In the end, it seems to me that Levinas attempts to exile the very thing that makes his discourse so unique and compelling: the irreducibility of the confrontation with the wholly other. In his insistance that the subject must overcome the crippling hesitation of the il y a to respond to the other, Levinas offers us an important rejoinder to those ethical systems that would be content to rest in generalizations and pieties. Levinas insists instead on an ethics of response to the neighboring other in the light of justice for the others. But when Levinas argues that one is subjected solely by other humans in the face-to-face encounter, he elides any number of important ethical considerations. First is the role of inhuman systems, substances, economies, drives and practices in shaping the hypostatic response that is both the self and the other. Certainly Levinas teaches us that the subject is never a monad: it is always beholden to the other in its subjection; it is always a hostage. But if subjective response is a “saying,” the material networks of languages and practices available to the subject in and through its subjection need to be taken into account. The subject’s daily confrontation with interpellating inhuman systems is, it would seem, just as formative as his or her daily confrontation with the humans that people these systems.
As Levinas insists, contact with something anonymous like “work” is not of the same order as contact with coworkers. People overflow the roles they are assigned within such systems; Larry in Accounting is more than Larry in Accounting. What we do at work or have for lunch today sinks into anonymity, while in our face-to-face meetings — on break from our tasks, over cigarettes and coffee — Larry somehow isn’t simply consumed or forgotten. If we attend to his difference as difference, Larry can’t sink into anonymity. Burroughs, however, teaches us also to ask after the lunch, cigarettes and coffee, which may not disappear into anonymity quite so quickly. Neither, he might add, should the spaces in which we work and the systems that parse out such space, and therefore frame many of our daily face-to-face encounters. These “inhuman” considerations likewise call for response.

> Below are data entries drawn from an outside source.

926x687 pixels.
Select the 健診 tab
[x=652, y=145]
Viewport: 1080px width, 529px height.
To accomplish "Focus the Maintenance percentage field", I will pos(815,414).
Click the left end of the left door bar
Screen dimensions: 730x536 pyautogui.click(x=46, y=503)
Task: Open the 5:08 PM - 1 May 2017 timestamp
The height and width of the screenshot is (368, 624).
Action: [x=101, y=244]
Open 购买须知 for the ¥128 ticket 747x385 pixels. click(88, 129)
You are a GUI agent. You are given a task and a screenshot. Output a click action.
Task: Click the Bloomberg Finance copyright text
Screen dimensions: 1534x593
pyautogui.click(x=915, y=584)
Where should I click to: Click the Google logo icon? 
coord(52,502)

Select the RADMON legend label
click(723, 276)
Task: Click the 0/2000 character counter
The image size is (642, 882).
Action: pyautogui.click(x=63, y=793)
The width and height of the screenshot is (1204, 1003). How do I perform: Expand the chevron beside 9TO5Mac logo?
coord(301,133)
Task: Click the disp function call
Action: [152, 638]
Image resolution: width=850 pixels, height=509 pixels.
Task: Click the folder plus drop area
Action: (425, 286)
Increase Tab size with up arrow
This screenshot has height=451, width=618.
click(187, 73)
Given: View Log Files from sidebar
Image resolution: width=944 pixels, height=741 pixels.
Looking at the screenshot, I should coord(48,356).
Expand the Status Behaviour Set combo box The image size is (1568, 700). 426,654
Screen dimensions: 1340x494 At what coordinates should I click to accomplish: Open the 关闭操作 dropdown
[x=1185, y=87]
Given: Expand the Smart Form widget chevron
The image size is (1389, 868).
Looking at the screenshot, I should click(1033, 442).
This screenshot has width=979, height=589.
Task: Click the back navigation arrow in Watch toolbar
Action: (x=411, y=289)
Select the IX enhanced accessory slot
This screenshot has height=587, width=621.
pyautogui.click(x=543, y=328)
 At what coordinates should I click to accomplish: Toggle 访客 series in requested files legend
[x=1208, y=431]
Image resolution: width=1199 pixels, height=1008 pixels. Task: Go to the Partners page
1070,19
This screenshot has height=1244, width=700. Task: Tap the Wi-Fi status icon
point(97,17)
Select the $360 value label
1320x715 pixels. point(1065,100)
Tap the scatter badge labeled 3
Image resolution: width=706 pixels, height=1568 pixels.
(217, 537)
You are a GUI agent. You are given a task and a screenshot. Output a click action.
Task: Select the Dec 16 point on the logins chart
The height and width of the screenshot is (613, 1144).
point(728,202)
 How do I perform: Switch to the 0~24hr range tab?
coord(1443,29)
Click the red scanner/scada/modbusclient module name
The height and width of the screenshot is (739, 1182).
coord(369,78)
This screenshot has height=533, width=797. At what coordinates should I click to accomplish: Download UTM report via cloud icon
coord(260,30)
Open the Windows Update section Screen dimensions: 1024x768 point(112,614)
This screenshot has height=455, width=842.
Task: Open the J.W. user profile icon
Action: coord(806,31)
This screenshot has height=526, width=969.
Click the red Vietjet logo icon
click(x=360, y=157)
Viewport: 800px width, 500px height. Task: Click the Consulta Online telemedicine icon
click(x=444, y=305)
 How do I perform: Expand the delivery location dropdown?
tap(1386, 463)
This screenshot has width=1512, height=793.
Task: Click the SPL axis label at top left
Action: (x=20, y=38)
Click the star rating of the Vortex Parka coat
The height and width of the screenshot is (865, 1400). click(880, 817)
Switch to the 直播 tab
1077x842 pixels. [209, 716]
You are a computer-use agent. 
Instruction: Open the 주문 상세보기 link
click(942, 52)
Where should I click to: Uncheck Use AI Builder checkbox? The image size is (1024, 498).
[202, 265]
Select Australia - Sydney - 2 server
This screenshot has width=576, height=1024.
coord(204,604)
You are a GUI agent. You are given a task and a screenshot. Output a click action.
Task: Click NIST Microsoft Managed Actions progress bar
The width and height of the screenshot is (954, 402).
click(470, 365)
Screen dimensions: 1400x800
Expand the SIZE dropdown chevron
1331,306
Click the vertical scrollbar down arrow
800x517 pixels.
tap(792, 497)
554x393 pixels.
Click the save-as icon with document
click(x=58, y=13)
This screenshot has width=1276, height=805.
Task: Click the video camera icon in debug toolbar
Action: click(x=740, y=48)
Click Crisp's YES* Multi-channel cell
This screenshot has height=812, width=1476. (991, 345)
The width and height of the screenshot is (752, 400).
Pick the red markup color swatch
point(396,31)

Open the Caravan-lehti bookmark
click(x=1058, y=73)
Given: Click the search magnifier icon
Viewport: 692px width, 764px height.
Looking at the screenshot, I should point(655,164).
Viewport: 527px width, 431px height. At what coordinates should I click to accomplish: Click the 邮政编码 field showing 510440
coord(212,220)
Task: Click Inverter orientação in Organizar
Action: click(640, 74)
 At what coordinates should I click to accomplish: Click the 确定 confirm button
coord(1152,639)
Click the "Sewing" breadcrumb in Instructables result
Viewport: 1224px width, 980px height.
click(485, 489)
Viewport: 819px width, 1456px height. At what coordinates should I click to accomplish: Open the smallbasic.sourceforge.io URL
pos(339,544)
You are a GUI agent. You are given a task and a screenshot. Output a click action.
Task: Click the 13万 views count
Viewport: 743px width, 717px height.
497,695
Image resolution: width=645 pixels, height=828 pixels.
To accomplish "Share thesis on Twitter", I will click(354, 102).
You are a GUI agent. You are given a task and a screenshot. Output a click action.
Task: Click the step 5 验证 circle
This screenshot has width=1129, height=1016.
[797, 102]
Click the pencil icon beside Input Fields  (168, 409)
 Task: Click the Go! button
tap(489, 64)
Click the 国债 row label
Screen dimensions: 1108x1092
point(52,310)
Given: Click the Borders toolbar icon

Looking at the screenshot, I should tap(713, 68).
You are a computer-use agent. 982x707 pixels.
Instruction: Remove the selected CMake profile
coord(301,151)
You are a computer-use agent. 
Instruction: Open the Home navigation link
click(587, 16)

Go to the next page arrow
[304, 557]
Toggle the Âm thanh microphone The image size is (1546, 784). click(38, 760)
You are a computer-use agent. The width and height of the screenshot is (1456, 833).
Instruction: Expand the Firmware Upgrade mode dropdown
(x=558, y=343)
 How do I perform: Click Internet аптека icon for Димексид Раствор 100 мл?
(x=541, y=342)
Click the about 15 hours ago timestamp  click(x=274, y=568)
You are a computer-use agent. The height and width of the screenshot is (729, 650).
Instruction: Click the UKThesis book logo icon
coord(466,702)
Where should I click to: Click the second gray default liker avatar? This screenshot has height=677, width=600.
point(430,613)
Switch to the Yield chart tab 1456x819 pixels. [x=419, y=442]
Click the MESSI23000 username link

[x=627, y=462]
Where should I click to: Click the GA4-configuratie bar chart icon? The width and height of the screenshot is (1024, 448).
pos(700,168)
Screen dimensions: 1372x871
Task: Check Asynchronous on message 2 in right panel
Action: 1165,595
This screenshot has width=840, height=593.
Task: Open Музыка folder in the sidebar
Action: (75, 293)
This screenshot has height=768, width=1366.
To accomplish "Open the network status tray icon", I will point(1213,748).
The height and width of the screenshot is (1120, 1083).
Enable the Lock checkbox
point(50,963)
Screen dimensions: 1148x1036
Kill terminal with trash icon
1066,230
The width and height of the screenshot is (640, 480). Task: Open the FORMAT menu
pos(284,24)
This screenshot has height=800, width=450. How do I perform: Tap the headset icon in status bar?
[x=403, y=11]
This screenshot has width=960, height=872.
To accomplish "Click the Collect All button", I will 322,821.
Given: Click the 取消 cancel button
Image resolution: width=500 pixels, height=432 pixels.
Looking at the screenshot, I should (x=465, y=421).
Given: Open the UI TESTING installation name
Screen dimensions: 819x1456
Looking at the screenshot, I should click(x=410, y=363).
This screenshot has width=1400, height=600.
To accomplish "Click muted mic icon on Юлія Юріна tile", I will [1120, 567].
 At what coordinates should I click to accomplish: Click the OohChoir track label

Certainly, Levinas recognizes this when he brings the third into the drama of the face-to-face. As he writes of social justice, “If proximity ordered to me only the other alone, there would not have been any problem.”32 But the others confront me also in the face-to-face with the other, and demand that the “self-sufficent ‘I-Thou'” relation be extended to the others in a relation of justice. Here Levinas — responding, always, to Heidegger — is careful not to pose the relation of social justice with the others as an inauthentic falling away from the authenticity of the face-to-face: “It is not that there first would be the face, and then the being that it manifests or expresses would concern himself with justice; the epiphany of the face qua face opens humanity.”33 While the face-to-face has a certain quasi-phenomneological priority in Levinas — there has to be the specificity of bodily contact and response if one is to avoid mere pious generalizations — the face to face opens more than the closed loop of my responsibility for you: insofar as “the face qua face opens humanity,” my repsonsibility for the others is inscribed in my very responsibility for you. The specific other and the social-historical realm of others cannot be separated in the revelation of the face-to-face.34
But even in his thematization of justice, there nevertheless remains the trace of Levinas’s most pervasive ethical exclusion, an absolute privilege of the same that lives on in this discourse of the other: “justice” in Levinas — infinite response in the here and now — remains synonomous with “humanity”; justice is owed to the others who are as human as the other. The face-to-face extends my responsibility to all that possess a face; the saying of my response to the other human’s voice extends to all other humans’ voices. I must respond to — and am the “brother” of — only that which has a voice and a face. But what about the face of systems, the face of total need confronted in intoxicants, or the face of animals? As Levinas responds,
I cannot say at what moment you have the right to be called “face.” The human face is completely different and only afterwards do we discover the face of an animal. I don’t know if a snake has a face . . . . I do not know at what moment the human appears, but what I want to emphasize is that the human breaks with pure being, which is always a persistence in being . . . . [W]ith the appearance of the human — and this is my entire philosophy — there is something more important than my life, and that is the life of the other.35
In thematizing response solely in terms of the human face and voice, it would seem that Levinas leaves untouched the oldest and perhaps most sinister unexamined privilege of the same: anthropos and only anthropos has logos and as such anthropos responds not to the barbarous or the dumb or the inanimate, but only to those who qualify for the privileges of “humanity,” only to those deemed to possess a face, only to those recognized to be living in the logos 36Certainly, as the history of anti-colonial and feminist movements have taught us, those who we now believe unproblematically to possess a “face” and a “voice” weren’t always granted such privilege, and present struggles continue to remind us that the racist’s or homophobe’s first refuge is a distinction between humanity and its supposed others.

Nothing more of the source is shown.